■ THE DATA:

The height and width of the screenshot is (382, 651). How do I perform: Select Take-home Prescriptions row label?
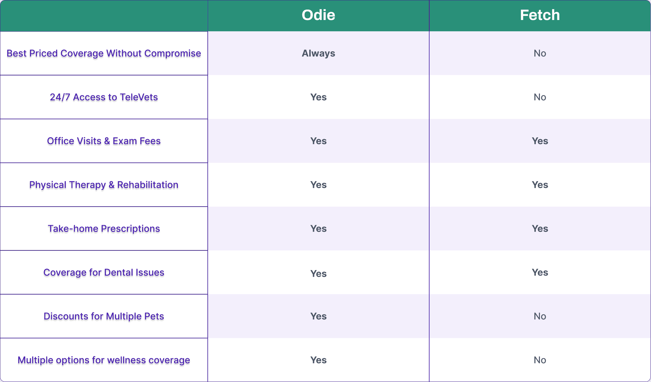(x=104, y=229)
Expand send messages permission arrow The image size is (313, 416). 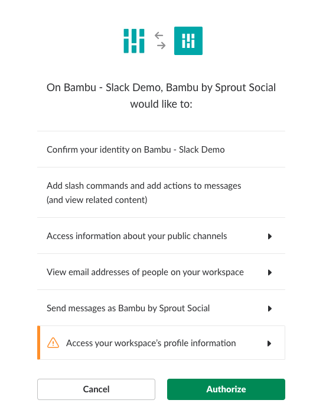(269, 308)
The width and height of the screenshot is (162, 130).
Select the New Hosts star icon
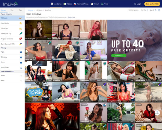(x=21, y=23)
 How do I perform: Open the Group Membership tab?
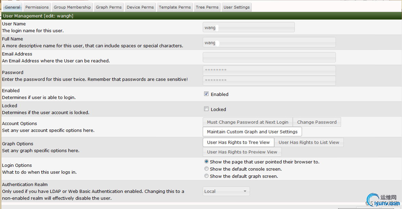(x=72, y=7)
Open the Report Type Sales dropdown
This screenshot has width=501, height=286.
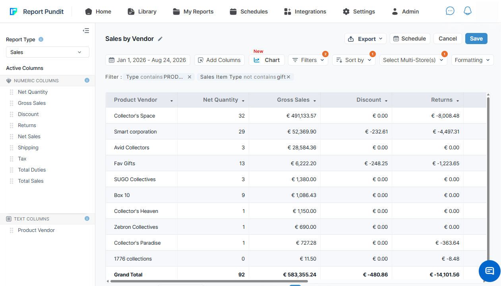point(48,52)
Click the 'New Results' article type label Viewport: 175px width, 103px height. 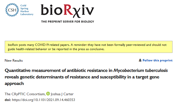pos(14,60)
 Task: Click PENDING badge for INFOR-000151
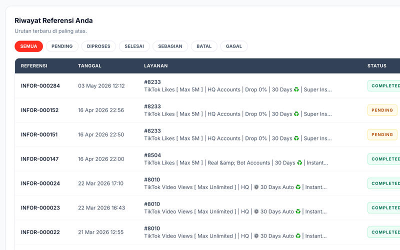(382, 135)
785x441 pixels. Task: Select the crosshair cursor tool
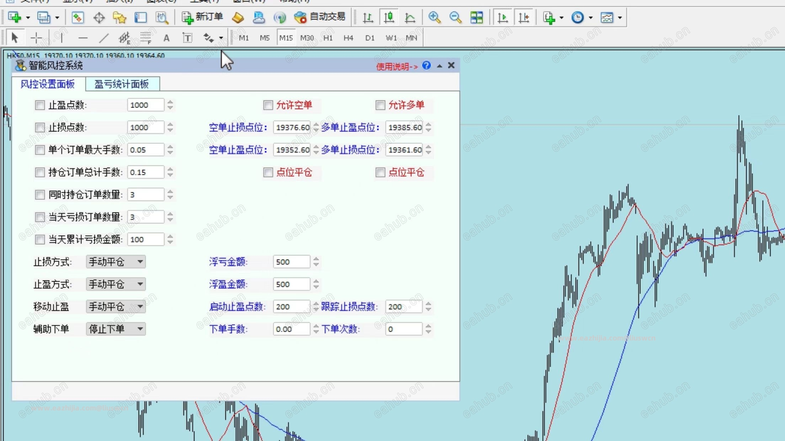click(x=36, y=38)
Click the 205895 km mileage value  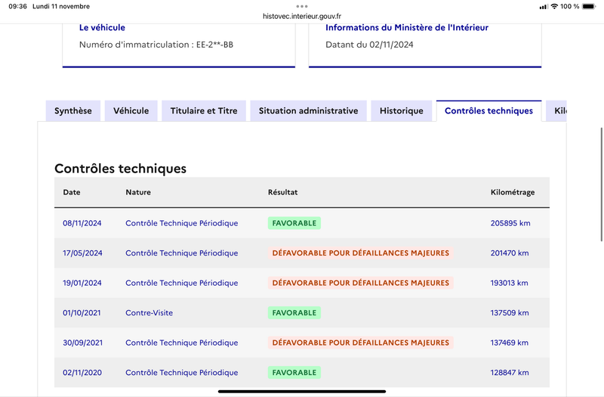(510, 223)
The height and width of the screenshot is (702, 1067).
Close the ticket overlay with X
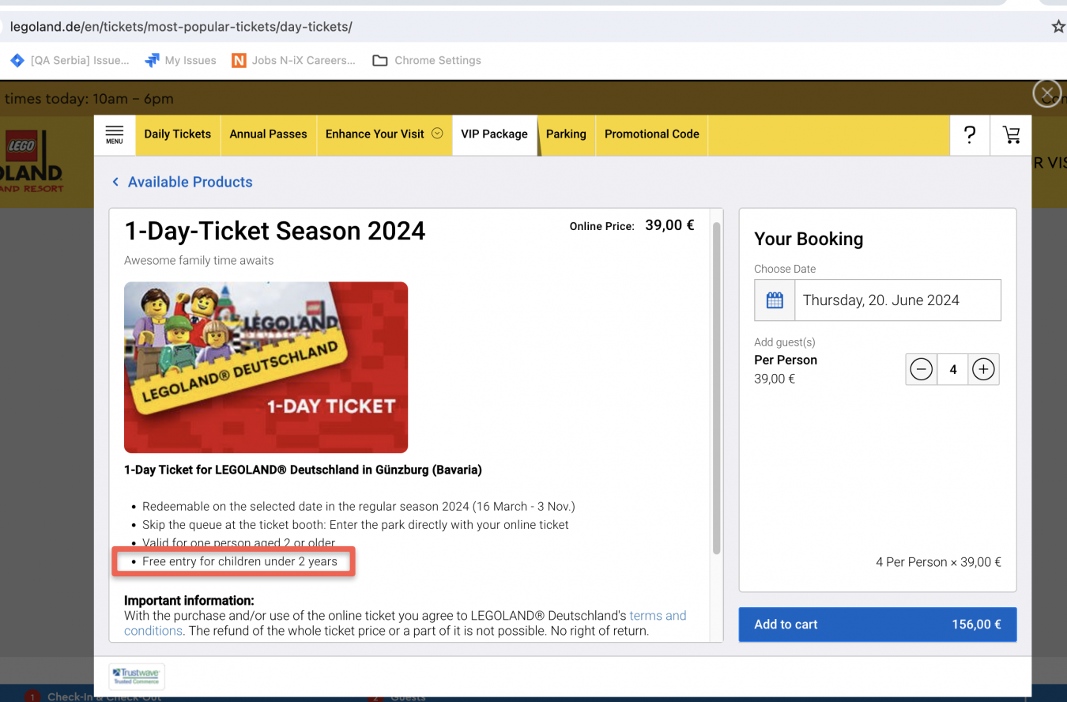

■ AIM OF THE TASK: Exactly the lines from the one that contains "The height and width of the screenshot is (702, 1067)." to the last line of the data, both included, should be set down, and no pictures should appear among them.

■ OUTPUT OF THE TASK:
The height and width of the screenshot is (702, 1067).
Close the ticket overlay with X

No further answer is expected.